#RSRSeesTheUSA Day 62: Cedar Rapids, IA
I’ve been really enjoying bathing in the serendipitous joy this trip has brought me by avoiding planning out too many of its details. Some of that has been places I’ve stayed or things I’ve seen. And some, like today, has been the ability to see beloved people in person with little to no advance warning. To wit, here’s the text I sent on Friday morning, as I prepared to leave Lincoln, NE and needed to figure out where to head next.
We proceeded to plan a trip to the National Czech and Slovak Museum and a wander around the nearby Czech Village/New Bohemia area. It’s what led to my magical stay last night and to some deeply wonderful catching up on Big Life Updates with Essie, another friend who—like me—has been through pandemic moves and job changes and more in the last couple years.
It’s been lovely to have had the chance to re-connect with so many of my people on this trip who I’ve only been able to talk to via digital channels since 2019 (and some, years longer than that).

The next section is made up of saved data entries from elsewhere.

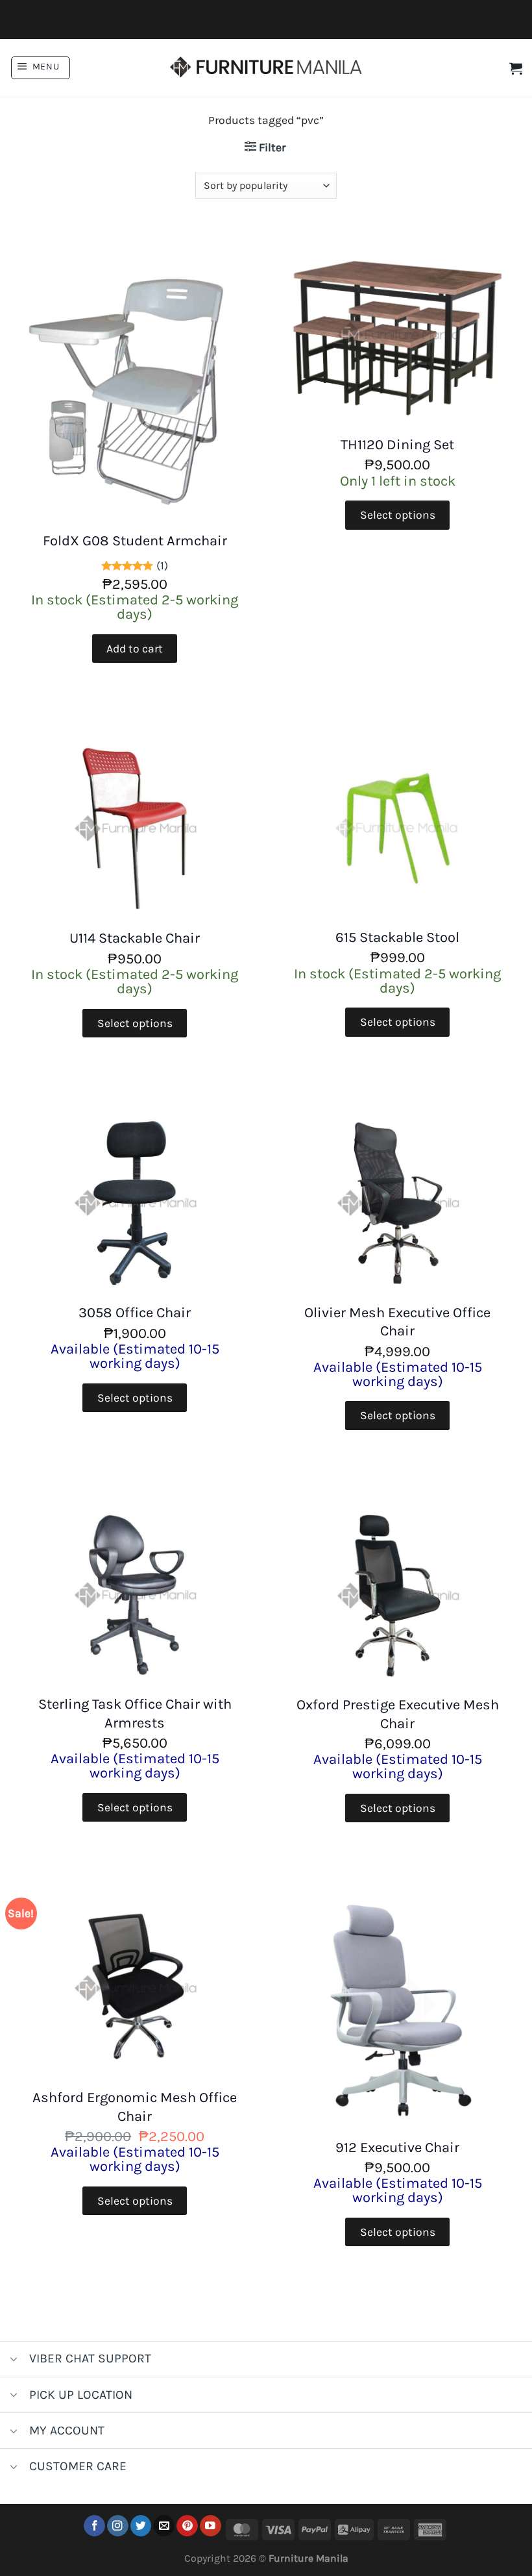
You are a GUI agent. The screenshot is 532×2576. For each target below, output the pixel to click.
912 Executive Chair (397, 2147)
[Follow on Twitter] (141, 2525)
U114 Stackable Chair (134, 938)
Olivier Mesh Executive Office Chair (397, 1322)
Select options (397, 514)
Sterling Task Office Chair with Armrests (135, 1713)
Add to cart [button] (134, 648)
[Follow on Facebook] (94, 2525)
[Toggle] (14, 2360)
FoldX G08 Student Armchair (135, 540)
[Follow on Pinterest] (187, 2525)
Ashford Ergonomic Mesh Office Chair (134, 2107)
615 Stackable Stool (397, 937)
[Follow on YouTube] (210, 2525)
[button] (40, 67)
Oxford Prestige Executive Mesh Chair (397, 1714)
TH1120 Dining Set (397, 444)
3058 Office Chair (135, 1312)
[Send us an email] (164, 2525)
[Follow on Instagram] (117, 2525)
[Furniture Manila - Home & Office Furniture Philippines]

Essie and I sipped our way through some local cider, ate our way through some yummy sandwiches, shopped our way through some vintage boutiques, photo’d our way through some excellent murals, and most of all, talked our way through a lot of emotional and deep life realities.
I think it was the Nagoski sisters, in their book Burnout, who talked about the surprising realization that what mid-life crises look like for women tends to be very different from the masculine stereotype of sportscar-buying, younger-women-dating, burning-down-the-bridges. Instead, it comes as a questioning of what we’re prioritizing for ourselves and an examination of how we want to feel/how we’re not feeling that we can change.

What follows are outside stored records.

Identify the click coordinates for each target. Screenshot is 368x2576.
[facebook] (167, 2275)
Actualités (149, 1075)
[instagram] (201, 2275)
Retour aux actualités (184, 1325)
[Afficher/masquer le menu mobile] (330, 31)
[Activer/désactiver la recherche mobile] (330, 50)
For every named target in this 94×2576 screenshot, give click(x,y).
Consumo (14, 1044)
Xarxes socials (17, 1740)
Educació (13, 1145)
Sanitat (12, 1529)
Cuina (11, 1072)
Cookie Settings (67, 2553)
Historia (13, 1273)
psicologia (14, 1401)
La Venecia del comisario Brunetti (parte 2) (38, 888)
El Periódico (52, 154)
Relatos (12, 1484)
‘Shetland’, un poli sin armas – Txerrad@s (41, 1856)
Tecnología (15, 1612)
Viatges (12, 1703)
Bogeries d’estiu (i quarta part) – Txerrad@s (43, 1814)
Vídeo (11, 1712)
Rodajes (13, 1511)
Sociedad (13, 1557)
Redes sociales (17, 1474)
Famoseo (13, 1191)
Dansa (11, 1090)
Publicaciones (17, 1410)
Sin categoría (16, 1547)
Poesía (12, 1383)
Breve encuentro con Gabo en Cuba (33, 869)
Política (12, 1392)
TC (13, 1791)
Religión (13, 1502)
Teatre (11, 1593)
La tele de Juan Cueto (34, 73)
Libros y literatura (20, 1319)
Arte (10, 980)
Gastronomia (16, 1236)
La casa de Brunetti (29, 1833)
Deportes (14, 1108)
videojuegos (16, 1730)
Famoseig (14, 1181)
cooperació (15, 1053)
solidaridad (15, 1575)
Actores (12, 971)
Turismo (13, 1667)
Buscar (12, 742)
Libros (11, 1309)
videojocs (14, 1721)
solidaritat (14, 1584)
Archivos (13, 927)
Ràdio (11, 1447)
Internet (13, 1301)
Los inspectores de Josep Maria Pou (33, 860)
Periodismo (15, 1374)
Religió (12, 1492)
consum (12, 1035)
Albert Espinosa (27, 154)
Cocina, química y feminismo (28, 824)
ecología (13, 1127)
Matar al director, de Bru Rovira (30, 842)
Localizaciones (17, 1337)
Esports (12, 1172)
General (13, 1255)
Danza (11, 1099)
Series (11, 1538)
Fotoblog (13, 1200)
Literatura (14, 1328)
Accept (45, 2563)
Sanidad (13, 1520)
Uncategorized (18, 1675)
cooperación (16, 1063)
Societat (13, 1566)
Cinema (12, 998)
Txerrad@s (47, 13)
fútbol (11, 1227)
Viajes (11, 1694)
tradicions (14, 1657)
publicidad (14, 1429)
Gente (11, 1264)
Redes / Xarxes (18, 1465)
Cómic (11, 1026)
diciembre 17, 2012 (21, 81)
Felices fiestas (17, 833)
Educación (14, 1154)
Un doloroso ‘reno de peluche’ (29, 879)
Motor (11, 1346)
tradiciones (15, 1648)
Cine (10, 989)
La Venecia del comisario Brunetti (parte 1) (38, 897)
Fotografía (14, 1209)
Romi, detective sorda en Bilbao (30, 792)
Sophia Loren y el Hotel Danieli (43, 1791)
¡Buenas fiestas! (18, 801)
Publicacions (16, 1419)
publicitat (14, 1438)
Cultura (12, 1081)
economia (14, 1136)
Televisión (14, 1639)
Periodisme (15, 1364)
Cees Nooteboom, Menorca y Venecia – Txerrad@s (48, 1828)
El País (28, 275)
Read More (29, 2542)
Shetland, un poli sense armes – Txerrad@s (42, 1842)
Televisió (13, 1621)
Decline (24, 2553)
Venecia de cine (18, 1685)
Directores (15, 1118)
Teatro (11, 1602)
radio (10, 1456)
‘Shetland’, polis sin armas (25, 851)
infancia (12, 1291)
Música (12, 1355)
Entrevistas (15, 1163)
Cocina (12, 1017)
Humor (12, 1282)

And then, yes, maybe that leads to making some big changes like resigning from jobs or relocating or changes in relationship status. But, in the best cases, it comes through some deep soul-searching and happens with consideration for all parties involved, and it gets us to embrace the values we really want to live by for the first time in our adult lives. Because we know those values for the first time in our adult lives.
Essie and I agreed that (along with many others) we’ve both hit this moment in our lives at the same time as COVID-19 has reoriented so much of what life looks like. For me, I know it’ll be near impossible to separate what might have come as a mid-life crisis anyway from what’s come as a pandemic reality. But that’s fine. It’s real and it’s happening, either way. This is a messy period of life, and also one that feels like time to lean on the things that are most important to me, to prioritize how I want to live more than the status markers of whether I’m living the way social norms expect.